As the 1951 UN Refugee Convention came to establish the refugee as a special social category and recognise refugee rights, its Euro-centric rationale including its nexus with “longer histories of colonialism, exclusion and ‘othering’” should not be forgotten.[14] It is time that the structures and notions that sustain these notions be deconstructed, reassessed and reconceptualised to combat the culture of discrimination, exclusion and prejudice embedded in the system to better reflect the better interests of all.

 

[1] Umut Erel et al ‘Understanding the contemporary race–migration nexus’ (2016) 39(8) Ethnic and Racial Studies 1340.

[2] Orlando Patterson Slavery and Social Death: A Comparative Study (Harvard University Press 1982) 38.

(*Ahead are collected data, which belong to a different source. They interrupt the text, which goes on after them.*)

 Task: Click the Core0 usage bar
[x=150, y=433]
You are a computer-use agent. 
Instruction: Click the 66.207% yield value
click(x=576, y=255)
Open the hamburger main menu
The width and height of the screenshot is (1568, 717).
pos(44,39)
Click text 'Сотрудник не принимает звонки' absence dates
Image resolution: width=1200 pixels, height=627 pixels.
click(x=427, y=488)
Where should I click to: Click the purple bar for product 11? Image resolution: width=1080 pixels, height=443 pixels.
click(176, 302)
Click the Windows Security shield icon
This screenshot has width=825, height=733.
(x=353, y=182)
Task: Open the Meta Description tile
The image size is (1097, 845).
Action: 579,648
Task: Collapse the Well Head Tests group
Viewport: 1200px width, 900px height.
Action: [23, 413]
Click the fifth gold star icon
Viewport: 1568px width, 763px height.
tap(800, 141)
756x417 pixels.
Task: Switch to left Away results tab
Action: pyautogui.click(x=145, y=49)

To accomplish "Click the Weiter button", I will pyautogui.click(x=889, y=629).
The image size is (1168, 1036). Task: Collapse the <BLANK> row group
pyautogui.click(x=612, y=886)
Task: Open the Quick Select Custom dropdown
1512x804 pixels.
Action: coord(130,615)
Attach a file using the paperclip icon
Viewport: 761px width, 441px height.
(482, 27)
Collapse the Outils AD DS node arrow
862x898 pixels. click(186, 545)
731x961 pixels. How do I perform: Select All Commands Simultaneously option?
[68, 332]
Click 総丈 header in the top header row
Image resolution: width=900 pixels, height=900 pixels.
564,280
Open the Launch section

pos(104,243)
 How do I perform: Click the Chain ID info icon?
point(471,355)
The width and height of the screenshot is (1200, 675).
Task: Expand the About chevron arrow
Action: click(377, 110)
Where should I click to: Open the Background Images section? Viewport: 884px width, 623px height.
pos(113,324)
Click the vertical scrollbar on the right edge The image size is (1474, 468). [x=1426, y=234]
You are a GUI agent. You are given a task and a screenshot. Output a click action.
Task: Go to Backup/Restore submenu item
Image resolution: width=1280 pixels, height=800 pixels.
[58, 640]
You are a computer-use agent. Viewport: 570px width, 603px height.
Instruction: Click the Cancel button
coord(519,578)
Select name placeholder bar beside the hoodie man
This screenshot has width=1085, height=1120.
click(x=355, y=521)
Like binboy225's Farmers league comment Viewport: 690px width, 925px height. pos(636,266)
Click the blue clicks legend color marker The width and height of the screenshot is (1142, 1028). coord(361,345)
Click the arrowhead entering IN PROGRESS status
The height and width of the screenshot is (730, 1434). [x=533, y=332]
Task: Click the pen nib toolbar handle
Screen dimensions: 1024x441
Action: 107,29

[3] Sebastian Weier ‘Consider Afro-Pessimism’ (2014) 59(3) American Studies 420.

[4] Jared Sexton ‘The Social Life of Social Death: On Afro-Pessimism and Black Optimism’ (2011) 5 Intensions 6.

[5] Adrian A Smith ‘Migration, development and security within racialised global capitalism: refusing the balance game’ (2016) 37(11) Third World Quarterly 2119.

[6] UNICEF ‘Harrowing Journeys: Children and youth on the move across the Mediterranean Sea, at risk of trafficking and exploitation’ September 2017 <https://www.unicef.org/publications/files/Harrowing_Journeys_Children_and_youth_on_the_move_across_the_Mediterranean.pdf> accessed 20 January 2017 39.

[7] ‘African Union criticises US for “taking many of our people as slaves” and not taking refugees’, The Independent, 30 January 2017 <http://www.independent.co.uk/news/world/africa/donald-trump-muslim-ban-african-union-refugees-slaves-immigration-a7553041.html> accessed 20 January 2017.

[8] Amnesty International Report ‘Libya’s Dark Web Of Collusion: Abuses Against Europe-Bound Refugees And Migrants’ 11 December 2017 <https://www.amnesty.org/en/documents/mde19/7561/2017/en/ > accessed 20 January 2017.

[9] Bhupinder Chimni ‘The Past, Present and Future of International Law: A Critical Third World Approach’ (2007) 8(2) Melbourne Journal of International Law 507.

[10] Bhupinder Chimni ‘The Geopolitics of Refugee Studies: A View from the South’ (1998) 11(4) Journal of Refugee Studies 349.

[11] Ibid 351.

[12] Marie-Claire Caloz-Tschopp ‘On the Detention of Aliens: The Impact on Democratic Rights’ (1997) 10(2) Journal of Refugee Studies 169.

[13] Prakash Shah Refugees, Race and the legal concept of asylum in Britain (Cavendish 2000).

[14] Lucy Mayblin ‘Colonialism, Decolonisation, and the Right to be Human: Britain and the 1951 Geneva Convention on the Status of Refugees’ (2014) 27(3) Journal of Historical Sociology 438-439.